El otro duelo, muy anterior pero imborrable en la memoria del pueblo, fue el de Plinio Balmaceda y Dionisiano Barrios. El primero era miembro de una familia antigua y respetable, y él mismo un hombre enorme y encantador, pero también un buscapleitos de genio atravesado cuando se le cruzaba con el alcohol. En su sano juicio tenía aires y gracias de caballero, pero cuando bebía de más se transmutaba en un atarván de revólver fácil y con una fusta de jinete en el cinto para azuzar a quienes le cayeran mal. La misma policía trataba de mantenerlo lejos. Los miembros de su buena familia, cansados de arrastrarlo a casa cada vez que se pasaba de tragos, terminaron por abandonarlo a su suerte.
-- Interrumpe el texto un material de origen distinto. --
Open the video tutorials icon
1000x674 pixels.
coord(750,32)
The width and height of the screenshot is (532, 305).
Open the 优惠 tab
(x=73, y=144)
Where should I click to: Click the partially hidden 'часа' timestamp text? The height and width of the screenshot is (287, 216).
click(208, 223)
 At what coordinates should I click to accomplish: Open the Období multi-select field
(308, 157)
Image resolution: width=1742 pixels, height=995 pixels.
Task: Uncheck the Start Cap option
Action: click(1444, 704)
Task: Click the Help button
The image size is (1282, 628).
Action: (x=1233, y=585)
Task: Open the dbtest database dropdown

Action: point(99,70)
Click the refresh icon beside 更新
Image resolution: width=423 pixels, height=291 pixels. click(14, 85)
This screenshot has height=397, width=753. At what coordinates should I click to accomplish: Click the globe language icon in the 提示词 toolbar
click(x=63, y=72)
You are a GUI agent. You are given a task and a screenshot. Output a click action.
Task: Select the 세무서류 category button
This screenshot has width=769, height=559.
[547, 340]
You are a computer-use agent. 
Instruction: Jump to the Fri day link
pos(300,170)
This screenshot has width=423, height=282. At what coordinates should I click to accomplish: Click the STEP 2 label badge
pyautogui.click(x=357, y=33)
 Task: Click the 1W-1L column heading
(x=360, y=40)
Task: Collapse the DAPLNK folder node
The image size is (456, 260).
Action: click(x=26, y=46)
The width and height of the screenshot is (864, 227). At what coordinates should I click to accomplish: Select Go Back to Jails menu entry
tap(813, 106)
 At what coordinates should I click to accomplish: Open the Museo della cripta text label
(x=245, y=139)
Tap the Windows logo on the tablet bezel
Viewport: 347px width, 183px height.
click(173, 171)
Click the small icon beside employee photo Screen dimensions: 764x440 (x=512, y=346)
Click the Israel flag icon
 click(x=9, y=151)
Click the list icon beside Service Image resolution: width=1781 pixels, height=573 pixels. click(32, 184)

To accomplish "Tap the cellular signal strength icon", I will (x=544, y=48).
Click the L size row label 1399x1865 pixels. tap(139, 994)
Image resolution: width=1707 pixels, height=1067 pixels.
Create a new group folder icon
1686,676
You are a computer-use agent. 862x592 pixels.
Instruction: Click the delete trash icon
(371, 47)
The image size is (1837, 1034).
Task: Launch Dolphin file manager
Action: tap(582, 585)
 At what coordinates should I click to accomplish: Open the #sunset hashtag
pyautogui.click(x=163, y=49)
Dionisiano Barrios era el caso contrario: un hombre tímido y maltrecho, enemigo de broncas y abstemio de nacimiento. Nunca había tenido problemas con nadie, hasta que Plinio Balmaceda empezó a provocarlo con burlas infames por su maltrechez. Él lo eludió como pudo, hasta el día en que Balmaceda lo encontró en su camino y le cruzó la cara con la fusta porque le dio la gana. Entonces Dionisiano se sobrepuso a su timidez, a su jiba y a su mala suerte, y se enfrentó a tiro limpio con el agresor. Fue un duelo instantáneo, en el que ambos quedaron heridos de gravedad, pero sólo Dionisiano murió. Sin embargo, el duelo histórico del pueblo fueron las muertes gemelas del mismo Plinio Balmaceda y Tasio Ananías, un sargento de la policía famoso por su pulcritud, hijo ejemplar de Mauricio Ananías, que tocaba el tambor en la misma banda en que Joaquín Vega tocaba el bombardino. Fue un duelo formal en plena calle, en el que ambos quedaron malheridos, y sobrellevaron una larga agonía cada quien en su casa. Plinio recobró la lucidez casi al instante, y su preocupación inmediata fue por la suerte de Ananías. Éste, a su vez, se impresionó con la preocupación con que Plinio rogaba por su vida. Cada uno empezó a suplicar a Dios que no muriera el otro, y las familias los mantuvieron informados mientras tuvieron alma. El pueblo entero vivió el suspenso con toda clase de esfuerzos para alargar las dos vidas.
A las cuarenta y ocho horas de agonía, las campanas de la iglesia doblaron a duelo por una mujer que acababa de morir. Los dos moribundos las oyeron, y cada uno en su cama creyó que doblaban por la muerte del otro. Ananías murió de pesar casi al instante, llorando por la muerte de Plinio. Éste lo supo, y murió dos días después llorando a mares por el sargento Ananías.